Es claro que se había
producido una distonía entre el texto constitucional y un Código
Penal, como el de 1870, promulgado en otro contexto ideológico y
político, pues aparentemente el espíritu de la Constitución de 1876
era menos favorable a las sociedades secretas que el del Código Penal
entonces vigente. Los intentos de codificación penal quedaron en
proyectos, y aquel Código de 1870, que había sido promulgado con
carácter provisional, habría de estar vigente más de medio siglo.

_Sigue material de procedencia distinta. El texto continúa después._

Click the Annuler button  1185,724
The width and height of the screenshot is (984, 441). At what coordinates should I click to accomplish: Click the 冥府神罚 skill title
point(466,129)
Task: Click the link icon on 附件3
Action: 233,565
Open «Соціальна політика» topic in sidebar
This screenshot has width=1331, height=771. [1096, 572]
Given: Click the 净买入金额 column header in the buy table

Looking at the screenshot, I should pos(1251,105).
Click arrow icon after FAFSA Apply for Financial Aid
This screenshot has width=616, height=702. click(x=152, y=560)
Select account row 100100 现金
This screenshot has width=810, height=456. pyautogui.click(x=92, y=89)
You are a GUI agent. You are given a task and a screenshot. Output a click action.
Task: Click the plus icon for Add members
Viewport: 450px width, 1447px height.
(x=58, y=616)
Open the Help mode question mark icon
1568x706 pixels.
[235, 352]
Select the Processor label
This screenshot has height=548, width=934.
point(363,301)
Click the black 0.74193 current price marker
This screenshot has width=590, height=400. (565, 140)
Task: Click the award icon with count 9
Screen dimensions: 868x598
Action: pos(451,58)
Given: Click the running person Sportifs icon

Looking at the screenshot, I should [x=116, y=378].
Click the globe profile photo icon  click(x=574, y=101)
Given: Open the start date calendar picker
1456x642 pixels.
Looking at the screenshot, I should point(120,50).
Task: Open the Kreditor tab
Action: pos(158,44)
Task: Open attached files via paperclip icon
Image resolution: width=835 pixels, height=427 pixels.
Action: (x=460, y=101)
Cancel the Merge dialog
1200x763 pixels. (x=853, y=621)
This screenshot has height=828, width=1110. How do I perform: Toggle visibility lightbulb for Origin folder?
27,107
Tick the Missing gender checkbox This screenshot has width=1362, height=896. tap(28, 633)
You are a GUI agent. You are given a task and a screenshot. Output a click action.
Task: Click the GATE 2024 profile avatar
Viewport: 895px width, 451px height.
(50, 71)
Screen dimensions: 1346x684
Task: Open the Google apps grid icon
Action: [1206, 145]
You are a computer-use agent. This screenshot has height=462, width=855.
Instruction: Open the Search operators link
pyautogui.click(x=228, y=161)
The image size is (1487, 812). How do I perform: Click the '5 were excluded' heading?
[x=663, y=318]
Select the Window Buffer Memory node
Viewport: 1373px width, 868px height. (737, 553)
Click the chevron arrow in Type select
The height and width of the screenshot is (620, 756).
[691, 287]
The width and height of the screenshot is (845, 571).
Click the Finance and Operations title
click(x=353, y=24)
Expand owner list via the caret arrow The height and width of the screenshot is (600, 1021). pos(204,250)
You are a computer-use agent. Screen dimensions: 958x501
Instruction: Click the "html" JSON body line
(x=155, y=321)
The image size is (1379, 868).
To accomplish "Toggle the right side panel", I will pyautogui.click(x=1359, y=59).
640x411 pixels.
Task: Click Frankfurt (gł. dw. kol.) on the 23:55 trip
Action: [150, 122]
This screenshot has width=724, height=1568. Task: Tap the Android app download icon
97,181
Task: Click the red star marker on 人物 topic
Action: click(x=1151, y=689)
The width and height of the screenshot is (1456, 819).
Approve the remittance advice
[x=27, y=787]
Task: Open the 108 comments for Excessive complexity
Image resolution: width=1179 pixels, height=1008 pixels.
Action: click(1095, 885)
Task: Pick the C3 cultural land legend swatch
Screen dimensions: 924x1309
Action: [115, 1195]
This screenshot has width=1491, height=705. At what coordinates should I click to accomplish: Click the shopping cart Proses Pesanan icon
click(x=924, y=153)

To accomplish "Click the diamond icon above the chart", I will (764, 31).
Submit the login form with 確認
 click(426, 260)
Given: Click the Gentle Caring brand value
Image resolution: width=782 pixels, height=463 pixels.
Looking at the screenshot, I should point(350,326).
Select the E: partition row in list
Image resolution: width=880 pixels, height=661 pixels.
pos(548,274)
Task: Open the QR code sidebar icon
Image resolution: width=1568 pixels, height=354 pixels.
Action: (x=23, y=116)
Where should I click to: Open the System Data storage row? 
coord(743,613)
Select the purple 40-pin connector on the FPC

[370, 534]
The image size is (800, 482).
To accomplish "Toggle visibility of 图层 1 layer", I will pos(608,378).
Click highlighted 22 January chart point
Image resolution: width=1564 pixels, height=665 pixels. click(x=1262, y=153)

IV.- Cuarta etapa (1887-1900)
El texto constitucional de 1876
remitía, en lo relativo al derecho de asociación, a una ley especial
que determinara su alcance. El vacío consiguiente al escueto principio
constitucional sobre el derecho de asociación, fue remediado el 30 de
junio de 1887 con la Ley reglamentando el derecho de asociación. El
artículo 1º de la Ley de Asociaciones, dice así: «El derecho de
asociación que reconoce el artículo 13 de la Constitución podrá
ejercerse libremente, conforme a lo que preceptúa esta ley. En su
consecuencia, quedan sometidas a las disposiciones de la misma las
Asociaciones para fines religiosos, políticos, científicos,
artísticos, benéficos y de recreo o cualesquiera otros lícitos que no
tengan por único y exclusivo objeta el lucro o la ganancia. Se regirán
también por esta ley los gremios, las sociedades de socorros mutuos,
de previsión, de patronato y las cooperativas de producción de crédito
o de consumo”.
La promulgación de la Ley de
Asociaciones dio pie a que las sociedades masónicas trataran de
ampararse en ella. El Grande Oriente Nacional de España tardó sólo dos
semanas en solicitar su inscripción en Madrid, como sociedad
humanitaria, científica y benéfica, sin hacer referencia en sus
estatutos al carácter de sociedad masónica, originándose a partir de
entonces algunas fricciones entre las diversas obediencias en el mismo
panorama de insolidaridad y dispersión. En realidad, y como
conclusión, hay que decir que las sociedades masónicas, sin lograr esa
legalización expresa y formal a que parecían aspirar, no plantearon
excesivos problemas en el último tercio de la centuria. Basta repasar
los setenta y dos volúmenes de la Colección Legislativa de España de
Jurisprudencia Criminal, comprendidos entre 1870 y 1900, para
constatar la práctica ausencia de causas penales sobre sociedades
masónicas. Los conflictos en lo criminal derivados de la Ley de
Asociaciones aparecen, en cambio, una vez y otra en razón del
asociacionismo obrero, de ordinario fuertemente politizado.
Extractado de: José
Antonio Escudero, “Las Sociedades Secretas ante la Legislación
Española del siglo XIX” (Universidad Complutense), en J. A. Ferrer
Benimeli (coord.), Masonería, Política y Sociedad. Actas del III
Symposium de Metodología aplicada a la Historia de la Masonería
Española, Zaragoza, 1989, Vol. II, pp. 511-544.